Pedestres e veículos travam uma “guerra” nas vias de Bauru diariamente. A relação conflituosa desrespeita a lógica do mais forte. Mesmo sabendo que está em desvantagem, o pedestre não se sensibiliza e desafia o risco. O motorista, por sua vez, esquece que o homem é mais importante que a máquina.
Atropelamento é uma combinação de pedestre apressado e/ou desatento e motorista “dono” da rua, que só para na determinação do semáforo.

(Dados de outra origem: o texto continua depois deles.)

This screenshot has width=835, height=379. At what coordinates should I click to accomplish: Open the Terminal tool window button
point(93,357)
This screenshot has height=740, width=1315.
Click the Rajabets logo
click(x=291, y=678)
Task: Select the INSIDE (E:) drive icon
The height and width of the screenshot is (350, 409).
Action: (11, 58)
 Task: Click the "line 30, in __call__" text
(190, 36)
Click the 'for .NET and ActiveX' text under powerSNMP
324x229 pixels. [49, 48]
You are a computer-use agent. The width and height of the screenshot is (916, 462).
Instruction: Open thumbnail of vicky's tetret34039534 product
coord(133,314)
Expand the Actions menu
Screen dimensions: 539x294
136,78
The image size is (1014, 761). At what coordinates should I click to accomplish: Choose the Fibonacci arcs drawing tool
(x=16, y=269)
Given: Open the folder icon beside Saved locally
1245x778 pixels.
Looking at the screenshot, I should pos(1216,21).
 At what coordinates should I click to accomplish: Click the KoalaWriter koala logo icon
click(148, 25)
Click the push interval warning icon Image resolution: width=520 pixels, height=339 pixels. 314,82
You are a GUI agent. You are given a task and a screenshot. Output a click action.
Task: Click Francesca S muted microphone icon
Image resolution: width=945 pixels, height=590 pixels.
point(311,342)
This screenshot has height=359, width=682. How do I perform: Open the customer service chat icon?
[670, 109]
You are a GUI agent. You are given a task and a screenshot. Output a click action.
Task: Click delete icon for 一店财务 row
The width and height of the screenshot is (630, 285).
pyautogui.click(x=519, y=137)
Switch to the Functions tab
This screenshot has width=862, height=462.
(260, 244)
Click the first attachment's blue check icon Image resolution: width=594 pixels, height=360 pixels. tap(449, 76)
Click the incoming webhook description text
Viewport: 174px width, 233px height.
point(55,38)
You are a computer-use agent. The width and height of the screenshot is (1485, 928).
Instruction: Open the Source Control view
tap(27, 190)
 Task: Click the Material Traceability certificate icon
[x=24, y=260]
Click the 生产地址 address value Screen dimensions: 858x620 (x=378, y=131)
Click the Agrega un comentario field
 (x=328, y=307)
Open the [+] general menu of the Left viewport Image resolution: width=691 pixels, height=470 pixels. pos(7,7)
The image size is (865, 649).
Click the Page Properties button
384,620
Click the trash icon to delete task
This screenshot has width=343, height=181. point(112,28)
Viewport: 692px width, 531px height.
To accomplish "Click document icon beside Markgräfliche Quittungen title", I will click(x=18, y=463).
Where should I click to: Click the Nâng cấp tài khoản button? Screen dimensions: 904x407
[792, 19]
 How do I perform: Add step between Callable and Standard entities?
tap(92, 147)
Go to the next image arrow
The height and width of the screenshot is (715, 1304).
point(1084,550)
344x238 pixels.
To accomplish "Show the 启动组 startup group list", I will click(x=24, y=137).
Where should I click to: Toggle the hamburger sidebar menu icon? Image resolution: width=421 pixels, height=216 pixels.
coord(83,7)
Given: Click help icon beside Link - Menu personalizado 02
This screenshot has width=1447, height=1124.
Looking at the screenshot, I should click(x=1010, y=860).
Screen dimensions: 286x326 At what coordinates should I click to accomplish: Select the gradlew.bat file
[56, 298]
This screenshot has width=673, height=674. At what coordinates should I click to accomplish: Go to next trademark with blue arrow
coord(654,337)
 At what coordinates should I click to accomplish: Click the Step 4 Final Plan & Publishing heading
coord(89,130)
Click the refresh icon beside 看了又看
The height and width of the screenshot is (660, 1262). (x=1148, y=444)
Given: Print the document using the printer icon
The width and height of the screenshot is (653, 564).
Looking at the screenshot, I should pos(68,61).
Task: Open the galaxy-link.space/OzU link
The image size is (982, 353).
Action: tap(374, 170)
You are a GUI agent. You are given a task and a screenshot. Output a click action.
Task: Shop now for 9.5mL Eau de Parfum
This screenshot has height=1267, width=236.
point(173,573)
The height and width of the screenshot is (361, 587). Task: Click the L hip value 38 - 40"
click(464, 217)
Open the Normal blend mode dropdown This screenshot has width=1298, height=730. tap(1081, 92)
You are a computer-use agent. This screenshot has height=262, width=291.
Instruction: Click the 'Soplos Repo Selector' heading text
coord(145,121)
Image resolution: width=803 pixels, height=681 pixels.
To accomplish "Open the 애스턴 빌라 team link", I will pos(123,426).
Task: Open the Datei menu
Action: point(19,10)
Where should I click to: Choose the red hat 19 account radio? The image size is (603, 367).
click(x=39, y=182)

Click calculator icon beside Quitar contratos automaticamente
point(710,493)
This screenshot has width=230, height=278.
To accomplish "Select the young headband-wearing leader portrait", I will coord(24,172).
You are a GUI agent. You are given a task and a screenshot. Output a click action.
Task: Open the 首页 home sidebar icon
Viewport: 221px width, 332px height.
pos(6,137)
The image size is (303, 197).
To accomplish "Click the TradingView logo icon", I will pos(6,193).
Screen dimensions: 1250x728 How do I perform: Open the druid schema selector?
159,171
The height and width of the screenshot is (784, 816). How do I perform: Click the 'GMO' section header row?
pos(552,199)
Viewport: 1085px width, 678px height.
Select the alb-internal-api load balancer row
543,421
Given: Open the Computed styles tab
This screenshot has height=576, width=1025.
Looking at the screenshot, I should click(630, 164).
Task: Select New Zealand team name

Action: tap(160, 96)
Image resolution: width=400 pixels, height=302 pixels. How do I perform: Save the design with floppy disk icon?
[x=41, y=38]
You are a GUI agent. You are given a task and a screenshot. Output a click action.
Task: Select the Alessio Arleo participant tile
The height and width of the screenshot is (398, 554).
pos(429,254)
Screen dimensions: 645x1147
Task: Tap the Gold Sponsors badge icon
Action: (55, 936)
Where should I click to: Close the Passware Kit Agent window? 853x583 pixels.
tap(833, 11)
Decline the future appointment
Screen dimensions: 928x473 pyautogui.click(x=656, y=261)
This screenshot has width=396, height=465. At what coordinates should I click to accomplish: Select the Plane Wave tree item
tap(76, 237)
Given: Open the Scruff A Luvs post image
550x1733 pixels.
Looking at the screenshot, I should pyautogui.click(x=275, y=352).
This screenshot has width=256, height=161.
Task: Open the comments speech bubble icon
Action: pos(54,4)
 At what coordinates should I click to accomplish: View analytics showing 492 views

O bancário Valdir Toledo comenta que em Londrina e Maringá, municípios do Paraná, a tolerância dos motoristas é muito maior. Ele trabalha em Bauru e mora em Londrina.
Toledo conta que nas duas cidades paranaenses o motorista costuma dar prioridade para o pedestre na faixa sem semáforo, como na do Calçadão da Batista com a rua Gustavo Maciel/Praça Rui Barbosa. Em Bauru, a realidade é muito diferente. Ao comentar o hábito do brasileiro, Toledo cita que vale a “lei do menor esforço”.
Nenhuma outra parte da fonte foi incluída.